Overall, whilst I appreciate the effort that the authors have put into the study, there are elements of the design that are not well considered. The authors have not made clear the objectives of measuring the blood sampling procedure in sedated patients, over other more painful procedures. The authors have used other physiological variables to compare with SC, but it is known that these variables are not reliable at detecting a change in emotional state. The results and methods do not describe measures of EEG activity, such as BIS or Entropy, which may be another practical surrogate marker of procedural stress.

 

 

[1] Crit Care. 2013 Mar 19;17(2):R51 Palmar skin conductance variability and the relation to stimulation, pain and the motor activity assessment scale in intensive care unit patients. Günther AC, Bottai M, Schandl AR, Storm H, Rossi P, Sackey PV.

 

 Author Response

 

Dear reviewer,

 

Thank you very much for the comments on the manuscript.

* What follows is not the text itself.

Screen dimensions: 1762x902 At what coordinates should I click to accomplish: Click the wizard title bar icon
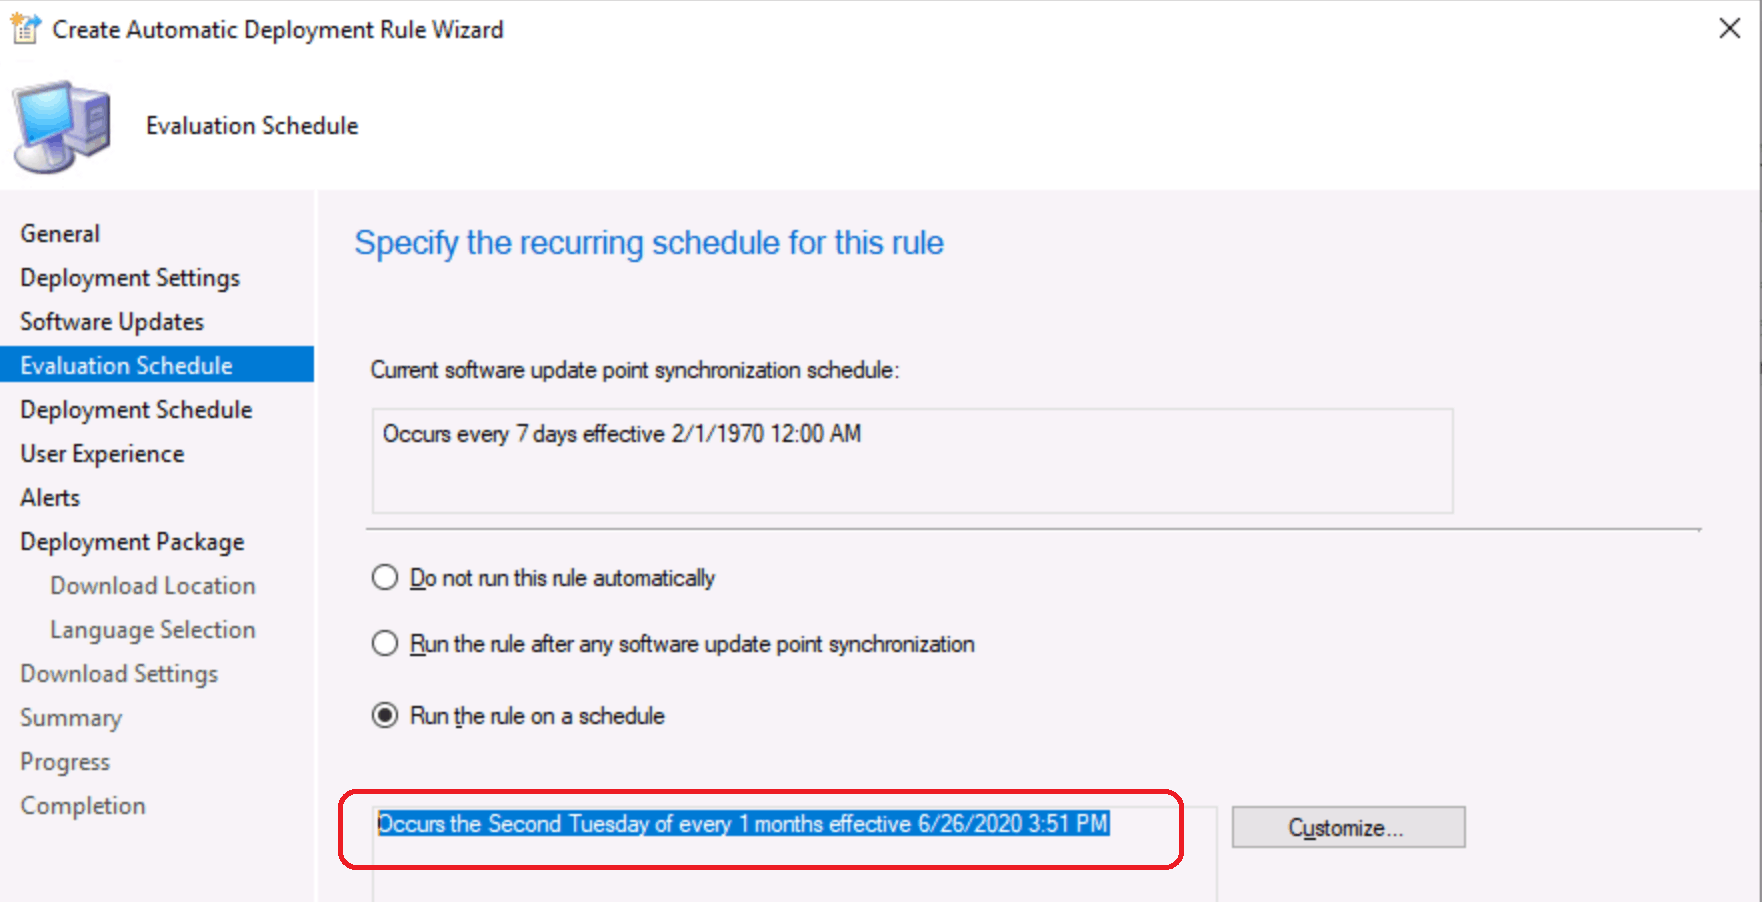click(25, 29)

I have modified the text in order to clarify the points you mentioned.

Yet, allow me to highlight them in brief:

 

-Considering the use for longer terms  (24h ) , there has never been application of the given device for long term monitor. Other technical requirements may  needed; there are available devices in the market, used mainly for epileptics (but with no safe global database about) .However , there was not such a device available.

 

- Not availability reason and character of the study (observational) explains the luck of use of monitors like entropy, EEG, HRV, PRV and digital pupillometry. BIS was available, but a) clinical priority had been given over research priority b)several limitation are need to be considered in its use in ICU.

 

- 15sec interval is a preset window for short acting stimuli, 60sec was set in order to “catch” the peaks of the effect. We are planning a future study for studying habituation of ANS and possible patterns. The same was considered for the 80% cutoff signal limit value.

 

- The text is part of a larger project. Data gathered exceed the allowed length of an article. More stimulis- as suggested in the review- are already studied; yet publication of them is pending. The stimulus selected in the presented article is interesting for that exactly the reason- we do not consider it strong stimulus in ICU patients, sedated and with an arterial line in situ. The fact that such “innocent” stimuli elicit ANS reaction, “caught” in EDA measurements, is something that may open a new perspective.

 

- The relative small sample is due to the observational character of the study and the strict inclusion criteria. We are more than sure that a different study design is needed; yet RCT in ICU patients is something easy said, extremely difficult to conduct. The data presented considered the “ABG Events” that fitted with the inclusion criteria. En plus, since in first place there was no enough data about ICU patients; we considered it logical to conduct first an observational study  in real conditions and then design a RCT.

 

-  Till the conduct of the study (2013) , data were scarce about adult ICU patients. Thus the data presented by Gunther et al (Crit Care 2013), could not serve as reliable and enough in quantity data to be based in.  Data from the rest of perioperative setting, present a variety of designs, populations and measurements.

  

Please see the revised manuscript.

 

With Kindest Regards,

 

Theodoros Aslanidis



Author Response File: Author Response.pdf

Round  2

Reviewer 2 Report

I appreciated the changes made by the authors. The manuscript has improved a lot in its quality. In my opinion it is accepted in this form.